I'm trying to write an app which will capture a video stream of the screen and send it to a remote client. I've found out that the best way to capture a screen on Windows is to use DXGI Desktop Duplication API (available since Windows 8). Microsoft provides a neat sample which streams duplicated frames to screen. Now, I've been wondering what is the easiest, but still relatively fast way to encode those frames and send them over the network.
The frames come from AcquireNextFrame with a surface that contains the desktop bitmap and metadata which contains dirty and move regions that were updated. From here, I have a couple of options:
Extract a bitmap from a DirectX surface and then use an external library like ffmpeg to encode series of bitmaps to H.264 and send it over RTSP. While straightforward, I fear that this method will be too slow as it isn't taking advantage of any native Windows methods. Converting D3D texture to a ffmpeg-compatible bitmap seems like unnecessary work.
From this answer: convert D3D texture to IMFSample and use MediaFoundation's SinkWriter to encode the frame. I found this tutorial of video encoding, but I haven't yet found a way to immediately get the encoded frame and send it instead of dumping all of them to a video file.
Since I haven't done anything like this before, I'm asking if I'm moving in the right direction. In the end, I want to have a simple, preferably low latency desktop capture video stream, which I can view from a remote device.
Also, I'm wondering if I can make use of dirty and move regions provided by Desktop Duplication. Instead of encoding the frame, I can send them over the network and do the processing on the client side, but this means that my client has to have DirectX 11.1 or higher available, which is impossible if I would want to stream to a mobile platform.
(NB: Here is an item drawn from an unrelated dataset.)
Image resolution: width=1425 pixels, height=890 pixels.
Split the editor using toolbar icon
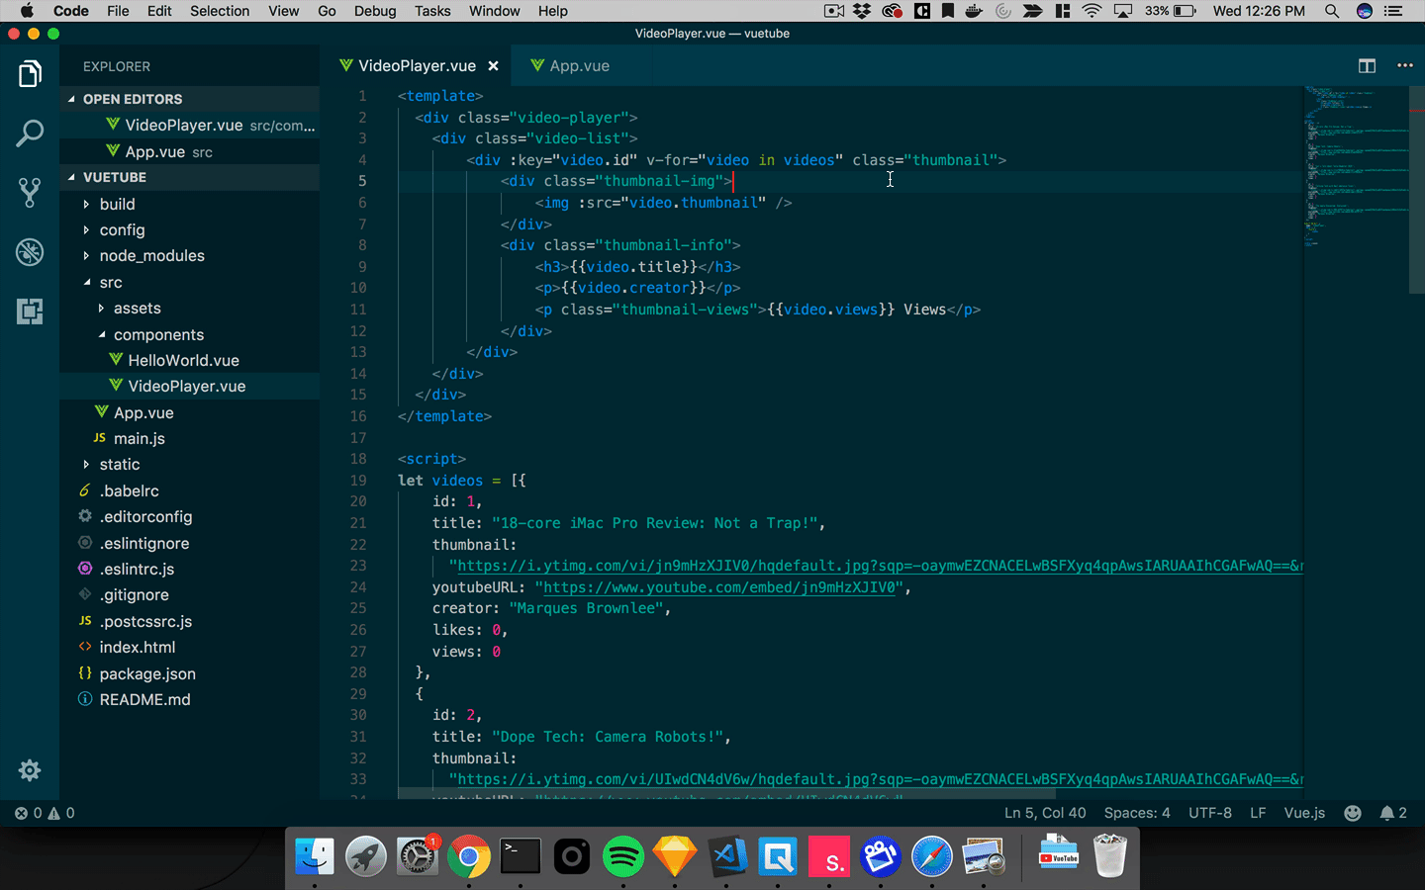pyautogui.click(x=1367, y=65)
You can use IMFTransform interface for H264 encoding. Once you get IMFSample from ID3D11Texture2D just pass it to IMFTransform::ProcessInput and get the encoded IMFSample from IMFTransform::ProcessOutput.
Refer this example for encoding details.
Once you get the encoded IMFSamples you can send them one by one over the network.
Related
What I am doing is trying to record the screen in windows XP and Win7. I got the bitmap by using DirectX's interface CreateOffscreenPlainSurface and GetFrontBufferData. I need to encode the bitmap into a H.264 format video. The problem is the bitmap captured is in format D3DFMT_A8R8G8B8, but the H.264 Video Encoder can only support MFVideoFormat_I420, MFVideoFormat_IYUV, MFVideoFormat_NV12, MFVideoFormat_YUY2 and MFVideoFormat_YV12 as input. My question is do I need to transfer the format myself(I do not want to)? Are there any other better solutions for this?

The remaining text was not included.